Josh returns and tells Donna to find out if Leo's available, and to see if Senator Canton's around. Donna asks if it's for a call or a face-to-face. Will's right behind them, and he says that Canton's in Seattle for the NAACP convention. Donna leaves, and Will asks what Josh needs Canton for. Josh wants a Democrat to run interference with Hunt. Will thinks they should give the aWendtment a second look -- that it might not be such a bad thing. Josh: "For the floor-wax industry, maybe." Will says that working families are struggling and need their help. Josh: "You already auditioning one-liners for New Hampshire?" Swimtern comes and basically echoes Will. Swimtern cites a study showing a relationship between kids in day care and increases in violent behaviour, hyperactivity, and lack of discipline. Josh: "You're saying Jeffrey Dahmer's only problem was day care?" Yeah, that's what I got from that. Yeesh. Swimtern says they're always harping about the root causes of crime and violence. Josh says he works for the federal government and he's never heard of this supposedly major study of Wendt's. Will: "Well, maybe that's because all TV news programs are produced by mothers who dump their kids in day care." That should win the show some fans. ["Also, maybe those increases are due to other environmental causes that coincide with the increase of mothers working outside the home and thus using day care -- causes such as videogames kids play, shows kids watch, and sugary foods kids eat. But what do I know? I'm just a violent, hyperactive, undisciplined child of day care." -- Wing Chun] Josh: "I think we need more women in the work force specifically to keep you two out." Heh.

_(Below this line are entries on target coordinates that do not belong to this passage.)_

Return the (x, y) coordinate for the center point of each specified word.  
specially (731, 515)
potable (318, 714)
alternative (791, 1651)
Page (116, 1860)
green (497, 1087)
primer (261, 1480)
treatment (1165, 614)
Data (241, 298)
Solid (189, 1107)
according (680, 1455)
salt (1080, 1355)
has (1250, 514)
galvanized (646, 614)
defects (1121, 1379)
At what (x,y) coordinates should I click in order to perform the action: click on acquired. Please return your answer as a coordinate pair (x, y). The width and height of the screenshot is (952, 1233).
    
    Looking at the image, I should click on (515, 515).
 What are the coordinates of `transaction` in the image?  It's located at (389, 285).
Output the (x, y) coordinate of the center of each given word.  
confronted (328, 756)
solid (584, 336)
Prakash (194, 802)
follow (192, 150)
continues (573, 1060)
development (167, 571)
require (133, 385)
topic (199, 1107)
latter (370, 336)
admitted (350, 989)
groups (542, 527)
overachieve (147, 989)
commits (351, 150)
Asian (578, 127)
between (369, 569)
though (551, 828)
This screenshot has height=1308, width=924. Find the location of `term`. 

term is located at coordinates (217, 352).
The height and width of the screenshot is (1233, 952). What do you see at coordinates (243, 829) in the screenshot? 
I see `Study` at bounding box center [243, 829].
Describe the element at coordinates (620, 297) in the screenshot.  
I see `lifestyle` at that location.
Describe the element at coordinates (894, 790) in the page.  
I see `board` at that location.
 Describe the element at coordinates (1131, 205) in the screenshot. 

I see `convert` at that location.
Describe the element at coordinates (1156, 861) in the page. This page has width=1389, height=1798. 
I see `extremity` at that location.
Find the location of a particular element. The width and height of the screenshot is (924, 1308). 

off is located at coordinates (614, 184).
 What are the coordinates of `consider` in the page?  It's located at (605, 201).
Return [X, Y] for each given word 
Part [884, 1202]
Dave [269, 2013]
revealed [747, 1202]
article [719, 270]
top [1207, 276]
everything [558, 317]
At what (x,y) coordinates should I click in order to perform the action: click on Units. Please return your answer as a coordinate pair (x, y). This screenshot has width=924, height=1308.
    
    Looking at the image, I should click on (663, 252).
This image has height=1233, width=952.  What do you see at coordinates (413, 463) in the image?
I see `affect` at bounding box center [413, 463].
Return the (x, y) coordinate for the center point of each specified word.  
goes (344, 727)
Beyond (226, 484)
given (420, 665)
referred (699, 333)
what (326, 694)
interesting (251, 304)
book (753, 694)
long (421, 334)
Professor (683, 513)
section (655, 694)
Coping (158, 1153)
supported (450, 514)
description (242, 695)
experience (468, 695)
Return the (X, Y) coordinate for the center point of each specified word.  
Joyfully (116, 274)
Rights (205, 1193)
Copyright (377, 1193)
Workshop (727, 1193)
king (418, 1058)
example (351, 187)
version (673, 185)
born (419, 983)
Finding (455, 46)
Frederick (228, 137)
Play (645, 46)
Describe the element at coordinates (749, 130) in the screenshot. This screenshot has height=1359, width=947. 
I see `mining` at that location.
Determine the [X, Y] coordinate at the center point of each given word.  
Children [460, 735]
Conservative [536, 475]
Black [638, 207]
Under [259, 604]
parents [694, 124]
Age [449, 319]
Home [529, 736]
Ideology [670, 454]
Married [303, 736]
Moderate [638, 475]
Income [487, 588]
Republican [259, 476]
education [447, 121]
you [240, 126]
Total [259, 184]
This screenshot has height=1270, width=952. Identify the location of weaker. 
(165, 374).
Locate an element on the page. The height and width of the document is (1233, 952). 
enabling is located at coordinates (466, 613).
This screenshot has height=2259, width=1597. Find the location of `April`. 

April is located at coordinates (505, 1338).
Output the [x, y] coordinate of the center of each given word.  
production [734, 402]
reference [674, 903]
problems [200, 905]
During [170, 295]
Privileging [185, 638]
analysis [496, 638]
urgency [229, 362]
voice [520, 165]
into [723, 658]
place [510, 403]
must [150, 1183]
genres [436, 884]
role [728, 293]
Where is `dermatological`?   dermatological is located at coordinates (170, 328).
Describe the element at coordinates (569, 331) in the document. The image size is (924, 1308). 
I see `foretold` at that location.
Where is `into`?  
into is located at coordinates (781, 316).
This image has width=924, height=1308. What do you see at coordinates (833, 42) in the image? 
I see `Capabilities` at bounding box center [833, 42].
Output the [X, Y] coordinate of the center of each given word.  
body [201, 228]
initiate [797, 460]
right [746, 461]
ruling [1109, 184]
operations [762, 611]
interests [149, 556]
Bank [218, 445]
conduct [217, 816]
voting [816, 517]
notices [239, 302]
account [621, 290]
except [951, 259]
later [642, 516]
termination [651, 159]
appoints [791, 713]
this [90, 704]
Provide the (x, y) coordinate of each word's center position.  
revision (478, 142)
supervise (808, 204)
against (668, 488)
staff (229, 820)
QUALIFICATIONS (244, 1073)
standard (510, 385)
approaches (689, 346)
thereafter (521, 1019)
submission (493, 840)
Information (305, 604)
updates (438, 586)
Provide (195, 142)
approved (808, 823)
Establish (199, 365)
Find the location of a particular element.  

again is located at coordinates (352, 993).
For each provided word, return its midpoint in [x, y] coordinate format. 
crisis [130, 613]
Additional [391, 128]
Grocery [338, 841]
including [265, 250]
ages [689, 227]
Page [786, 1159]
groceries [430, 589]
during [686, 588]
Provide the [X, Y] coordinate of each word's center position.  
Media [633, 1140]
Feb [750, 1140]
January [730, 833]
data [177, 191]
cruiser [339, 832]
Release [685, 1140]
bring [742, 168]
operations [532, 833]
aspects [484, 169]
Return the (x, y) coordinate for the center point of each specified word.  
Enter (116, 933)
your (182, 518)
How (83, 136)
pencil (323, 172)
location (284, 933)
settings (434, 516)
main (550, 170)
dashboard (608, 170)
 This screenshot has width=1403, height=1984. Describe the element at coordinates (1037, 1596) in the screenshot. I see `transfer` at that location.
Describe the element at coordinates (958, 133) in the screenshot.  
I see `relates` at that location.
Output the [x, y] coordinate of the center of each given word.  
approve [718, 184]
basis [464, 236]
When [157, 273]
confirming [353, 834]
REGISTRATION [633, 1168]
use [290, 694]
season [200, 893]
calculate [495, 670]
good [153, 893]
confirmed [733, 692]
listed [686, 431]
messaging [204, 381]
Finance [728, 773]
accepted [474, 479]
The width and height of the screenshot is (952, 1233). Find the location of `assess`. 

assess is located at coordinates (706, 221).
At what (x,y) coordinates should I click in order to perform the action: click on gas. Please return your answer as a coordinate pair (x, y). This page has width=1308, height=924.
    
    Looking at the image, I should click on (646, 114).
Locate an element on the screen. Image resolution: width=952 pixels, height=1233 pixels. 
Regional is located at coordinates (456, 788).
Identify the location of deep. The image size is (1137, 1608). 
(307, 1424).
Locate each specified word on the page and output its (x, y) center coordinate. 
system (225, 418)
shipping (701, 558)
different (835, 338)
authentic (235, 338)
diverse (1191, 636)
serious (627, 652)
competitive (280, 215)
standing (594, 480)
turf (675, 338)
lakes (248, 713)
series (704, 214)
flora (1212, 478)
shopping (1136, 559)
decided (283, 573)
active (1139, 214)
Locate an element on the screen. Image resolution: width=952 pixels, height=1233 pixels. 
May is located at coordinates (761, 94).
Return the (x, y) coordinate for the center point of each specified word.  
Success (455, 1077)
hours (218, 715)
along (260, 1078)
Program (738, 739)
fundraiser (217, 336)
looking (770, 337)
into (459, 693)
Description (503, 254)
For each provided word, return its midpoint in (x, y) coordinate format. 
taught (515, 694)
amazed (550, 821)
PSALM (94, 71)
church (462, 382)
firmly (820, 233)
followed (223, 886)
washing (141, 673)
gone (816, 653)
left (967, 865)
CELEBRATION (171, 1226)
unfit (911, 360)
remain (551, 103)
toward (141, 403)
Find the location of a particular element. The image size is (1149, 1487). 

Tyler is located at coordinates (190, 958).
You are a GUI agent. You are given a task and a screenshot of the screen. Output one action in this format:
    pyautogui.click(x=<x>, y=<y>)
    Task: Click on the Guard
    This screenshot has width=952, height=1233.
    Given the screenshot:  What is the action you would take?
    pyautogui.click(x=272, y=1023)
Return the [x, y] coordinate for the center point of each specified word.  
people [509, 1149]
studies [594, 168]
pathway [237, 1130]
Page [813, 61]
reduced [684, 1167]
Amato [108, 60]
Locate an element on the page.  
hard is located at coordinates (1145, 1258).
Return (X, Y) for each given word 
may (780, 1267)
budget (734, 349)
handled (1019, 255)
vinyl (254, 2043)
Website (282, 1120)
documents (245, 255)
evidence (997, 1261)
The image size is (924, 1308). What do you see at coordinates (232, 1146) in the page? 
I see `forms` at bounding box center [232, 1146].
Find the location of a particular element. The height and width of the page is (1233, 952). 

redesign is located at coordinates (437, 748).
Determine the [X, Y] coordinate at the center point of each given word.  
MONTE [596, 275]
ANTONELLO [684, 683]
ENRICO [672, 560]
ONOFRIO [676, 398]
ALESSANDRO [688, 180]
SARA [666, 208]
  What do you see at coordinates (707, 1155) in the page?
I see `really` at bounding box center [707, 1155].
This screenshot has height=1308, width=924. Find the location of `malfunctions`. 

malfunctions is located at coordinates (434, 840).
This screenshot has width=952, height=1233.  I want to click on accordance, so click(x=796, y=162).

Sit Room. Blah di blah, the rescue team's almost there. Jed and Leo watch the action on the various screens and listen to the communications while a military brass type narrates things. But I don't care, and trust me, you don't really care either. NF Squared has to prompt POTUS to give the go-ahead. He nods, and the order's conveyed. They watch the teams as Leo flashes back to the first of some unnecessary, totally clichéd, low-budget jungle scenes.
It's night and it's pouring rain. Vietnamese soldiers speak to each other. No subtitles. Ken O'Neal is dragging the injured Leo through the jungle. They hear the voices all around them; Ken hushes Leo. The Vietnamese are just a few feet away from them. Leo thinks his leg is broken; it sure as hell is a bloody, gaping mess. Ken opens a packet of something powdered -- disinfectant? -- and pours it into Leo's wound, which of course makes him cry out with pain. Leo tells his friend to go, but Ken won't leave Leo behind. Leo argues that Ken won't make it if he has to drag Leo around. Ken ties a bandage around Leo's leg and says, "You're not so heavy, old man." What is the point of all this? We know they survive, so there's no suspense or dramatic impact. And the interaction is so stereotypical that here's no real character development or revelation here, so once again: what's the point? There's nothing achieved through these scenes that couldn't have been condensed into, for example, two lines for Dulé Hill to say. (On the other hand: so what if they had? More time for Josh/Donna bickering? More time for Carol to slobber over Ben? More screen time for Swimtern? It's a lose-lose situation.)